If a line below contains the word "computer", count it. Please give the total and nothing else.

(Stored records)
*** Begin section ***

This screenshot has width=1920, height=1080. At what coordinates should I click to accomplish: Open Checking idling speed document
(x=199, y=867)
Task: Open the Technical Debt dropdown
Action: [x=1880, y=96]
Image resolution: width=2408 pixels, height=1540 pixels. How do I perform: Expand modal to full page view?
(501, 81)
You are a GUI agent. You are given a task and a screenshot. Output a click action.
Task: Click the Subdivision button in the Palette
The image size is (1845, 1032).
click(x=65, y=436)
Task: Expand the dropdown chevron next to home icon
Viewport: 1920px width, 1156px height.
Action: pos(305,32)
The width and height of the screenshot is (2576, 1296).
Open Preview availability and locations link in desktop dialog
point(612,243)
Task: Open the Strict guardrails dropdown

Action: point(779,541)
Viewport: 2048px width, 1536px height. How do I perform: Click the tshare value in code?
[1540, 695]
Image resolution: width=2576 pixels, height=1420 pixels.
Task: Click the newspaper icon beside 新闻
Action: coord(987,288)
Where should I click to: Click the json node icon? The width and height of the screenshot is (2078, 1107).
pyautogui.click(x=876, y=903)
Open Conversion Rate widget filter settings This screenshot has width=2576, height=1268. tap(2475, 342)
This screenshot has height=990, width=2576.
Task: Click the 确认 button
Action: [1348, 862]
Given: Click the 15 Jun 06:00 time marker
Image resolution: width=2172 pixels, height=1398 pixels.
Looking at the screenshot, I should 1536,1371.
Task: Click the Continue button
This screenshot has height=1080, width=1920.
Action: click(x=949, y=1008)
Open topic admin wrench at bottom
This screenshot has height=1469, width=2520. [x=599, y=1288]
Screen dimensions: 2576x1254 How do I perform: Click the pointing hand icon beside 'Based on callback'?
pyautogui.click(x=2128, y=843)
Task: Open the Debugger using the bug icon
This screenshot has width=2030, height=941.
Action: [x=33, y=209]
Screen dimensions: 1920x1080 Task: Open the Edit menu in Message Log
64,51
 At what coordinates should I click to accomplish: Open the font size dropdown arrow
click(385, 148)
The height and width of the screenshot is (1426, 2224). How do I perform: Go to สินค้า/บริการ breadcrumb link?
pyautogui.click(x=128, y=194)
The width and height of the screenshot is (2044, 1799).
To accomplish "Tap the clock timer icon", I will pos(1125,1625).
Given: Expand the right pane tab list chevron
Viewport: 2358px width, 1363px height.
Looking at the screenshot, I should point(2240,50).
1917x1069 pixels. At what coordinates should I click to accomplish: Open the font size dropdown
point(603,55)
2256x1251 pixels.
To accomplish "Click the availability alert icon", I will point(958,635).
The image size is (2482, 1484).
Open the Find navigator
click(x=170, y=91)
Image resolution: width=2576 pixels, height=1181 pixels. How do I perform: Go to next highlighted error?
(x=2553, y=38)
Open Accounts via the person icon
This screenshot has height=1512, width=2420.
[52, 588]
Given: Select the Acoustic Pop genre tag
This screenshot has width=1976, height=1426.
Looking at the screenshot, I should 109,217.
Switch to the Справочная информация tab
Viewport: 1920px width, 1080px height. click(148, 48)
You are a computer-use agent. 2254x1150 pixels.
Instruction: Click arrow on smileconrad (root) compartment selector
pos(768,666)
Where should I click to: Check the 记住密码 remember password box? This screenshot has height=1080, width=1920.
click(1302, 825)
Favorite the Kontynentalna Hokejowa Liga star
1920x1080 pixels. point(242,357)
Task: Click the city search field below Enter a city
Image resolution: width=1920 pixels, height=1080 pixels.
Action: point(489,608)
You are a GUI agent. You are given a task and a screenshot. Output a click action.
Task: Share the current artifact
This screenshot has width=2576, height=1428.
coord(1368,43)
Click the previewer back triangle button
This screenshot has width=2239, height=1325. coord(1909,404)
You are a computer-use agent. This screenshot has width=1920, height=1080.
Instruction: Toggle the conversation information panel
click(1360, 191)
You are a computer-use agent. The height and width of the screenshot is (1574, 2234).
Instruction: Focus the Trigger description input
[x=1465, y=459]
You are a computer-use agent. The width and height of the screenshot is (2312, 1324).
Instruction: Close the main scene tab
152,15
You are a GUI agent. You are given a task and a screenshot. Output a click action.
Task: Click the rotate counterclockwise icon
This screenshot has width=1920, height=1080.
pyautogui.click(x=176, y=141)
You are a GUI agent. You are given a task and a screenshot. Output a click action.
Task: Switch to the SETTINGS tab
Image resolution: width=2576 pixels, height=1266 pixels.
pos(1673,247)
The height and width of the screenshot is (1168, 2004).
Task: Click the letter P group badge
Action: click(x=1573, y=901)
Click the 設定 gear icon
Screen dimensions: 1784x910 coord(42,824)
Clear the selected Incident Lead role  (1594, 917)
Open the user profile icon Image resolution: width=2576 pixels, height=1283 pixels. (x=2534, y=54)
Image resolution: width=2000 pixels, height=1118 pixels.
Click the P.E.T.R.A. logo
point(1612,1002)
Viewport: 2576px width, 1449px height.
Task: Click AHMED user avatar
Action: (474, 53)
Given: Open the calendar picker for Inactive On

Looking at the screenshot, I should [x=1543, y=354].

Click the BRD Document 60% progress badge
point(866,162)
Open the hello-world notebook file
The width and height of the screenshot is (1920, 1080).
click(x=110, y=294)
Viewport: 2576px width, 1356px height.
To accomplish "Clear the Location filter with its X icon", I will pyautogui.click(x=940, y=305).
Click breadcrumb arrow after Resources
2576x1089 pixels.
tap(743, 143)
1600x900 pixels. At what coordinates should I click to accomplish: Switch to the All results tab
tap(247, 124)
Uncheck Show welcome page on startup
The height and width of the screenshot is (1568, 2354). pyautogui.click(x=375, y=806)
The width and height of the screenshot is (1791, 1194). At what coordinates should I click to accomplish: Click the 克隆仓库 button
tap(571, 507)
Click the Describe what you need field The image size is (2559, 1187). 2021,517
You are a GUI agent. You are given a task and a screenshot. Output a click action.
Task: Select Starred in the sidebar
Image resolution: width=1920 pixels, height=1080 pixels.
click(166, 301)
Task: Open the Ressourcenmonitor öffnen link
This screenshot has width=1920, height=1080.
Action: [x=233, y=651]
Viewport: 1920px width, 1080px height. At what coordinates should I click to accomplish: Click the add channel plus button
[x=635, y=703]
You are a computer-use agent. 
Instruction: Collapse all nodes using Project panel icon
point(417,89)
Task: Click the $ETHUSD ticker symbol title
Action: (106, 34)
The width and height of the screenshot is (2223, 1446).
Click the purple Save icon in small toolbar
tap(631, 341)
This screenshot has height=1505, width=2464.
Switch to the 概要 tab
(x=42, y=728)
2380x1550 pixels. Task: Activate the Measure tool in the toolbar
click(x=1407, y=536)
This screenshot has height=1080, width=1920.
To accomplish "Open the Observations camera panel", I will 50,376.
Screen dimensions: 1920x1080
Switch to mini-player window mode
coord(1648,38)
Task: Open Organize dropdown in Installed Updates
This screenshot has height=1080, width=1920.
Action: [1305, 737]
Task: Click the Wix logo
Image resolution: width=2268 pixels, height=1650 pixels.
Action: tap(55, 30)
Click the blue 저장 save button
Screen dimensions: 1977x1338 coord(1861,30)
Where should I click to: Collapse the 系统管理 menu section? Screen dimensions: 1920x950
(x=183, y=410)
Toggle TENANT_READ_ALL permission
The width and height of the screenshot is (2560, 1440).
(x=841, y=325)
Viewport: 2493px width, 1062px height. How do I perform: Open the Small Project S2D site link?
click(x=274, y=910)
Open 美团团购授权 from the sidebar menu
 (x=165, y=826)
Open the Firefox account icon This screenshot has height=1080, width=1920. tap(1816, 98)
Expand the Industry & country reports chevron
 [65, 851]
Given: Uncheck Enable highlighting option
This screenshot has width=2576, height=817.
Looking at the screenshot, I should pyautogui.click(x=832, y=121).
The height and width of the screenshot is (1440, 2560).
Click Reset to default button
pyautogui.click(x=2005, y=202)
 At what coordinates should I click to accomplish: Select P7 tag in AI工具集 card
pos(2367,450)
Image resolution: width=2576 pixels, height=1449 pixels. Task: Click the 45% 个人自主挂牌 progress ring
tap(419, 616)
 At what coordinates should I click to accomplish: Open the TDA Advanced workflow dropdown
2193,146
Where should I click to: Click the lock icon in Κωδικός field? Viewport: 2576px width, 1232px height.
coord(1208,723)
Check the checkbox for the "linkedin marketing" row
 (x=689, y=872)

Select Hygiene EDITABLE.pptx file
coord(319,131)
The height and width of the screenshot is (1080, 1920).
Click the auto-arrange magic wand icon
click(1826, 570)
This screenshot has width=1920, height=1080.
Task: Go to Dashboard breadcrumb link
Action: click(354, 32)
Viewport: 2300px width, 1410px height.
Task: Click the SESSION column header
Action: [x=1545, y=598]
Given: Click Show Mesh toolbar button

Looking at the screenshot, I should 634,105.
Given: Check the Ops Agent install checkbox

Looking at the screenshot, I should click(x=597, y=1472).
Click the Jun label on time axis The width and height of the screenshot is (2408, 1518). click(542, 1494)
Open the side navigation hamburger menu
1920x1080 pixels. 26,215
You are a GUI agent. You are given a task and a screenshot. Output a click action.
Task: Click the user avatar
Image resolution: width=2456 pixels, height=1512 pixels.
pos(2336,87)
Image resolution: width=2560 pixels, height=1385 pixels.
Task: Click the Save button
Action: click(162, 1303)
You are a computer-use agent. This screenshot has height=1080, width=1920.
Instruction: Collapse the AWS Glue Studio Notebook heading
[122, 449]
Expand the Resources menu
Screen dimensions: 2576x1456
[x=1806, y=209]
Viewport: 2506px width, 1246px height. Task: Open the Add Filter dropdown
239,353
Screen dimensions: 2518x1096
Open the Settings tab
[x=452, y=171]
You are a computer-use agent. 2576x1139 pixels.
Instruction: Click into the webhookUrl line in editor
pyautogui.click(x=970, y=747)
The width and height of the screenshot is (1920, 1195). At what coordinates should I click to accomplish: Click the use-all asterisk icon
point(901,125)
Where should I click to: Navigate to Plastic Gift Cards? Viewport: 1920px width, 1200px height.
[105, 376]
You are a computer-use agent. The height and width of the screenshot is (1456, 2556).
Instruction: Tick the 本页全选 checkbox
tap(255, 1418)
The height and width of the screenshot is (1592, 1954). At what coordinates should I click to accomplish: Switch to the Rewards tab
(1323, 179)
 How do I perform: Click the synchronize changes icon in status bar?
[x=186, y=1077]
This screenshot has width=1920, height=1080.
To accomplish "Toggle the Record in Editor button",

*** End section ***

→ **RESULT**: 8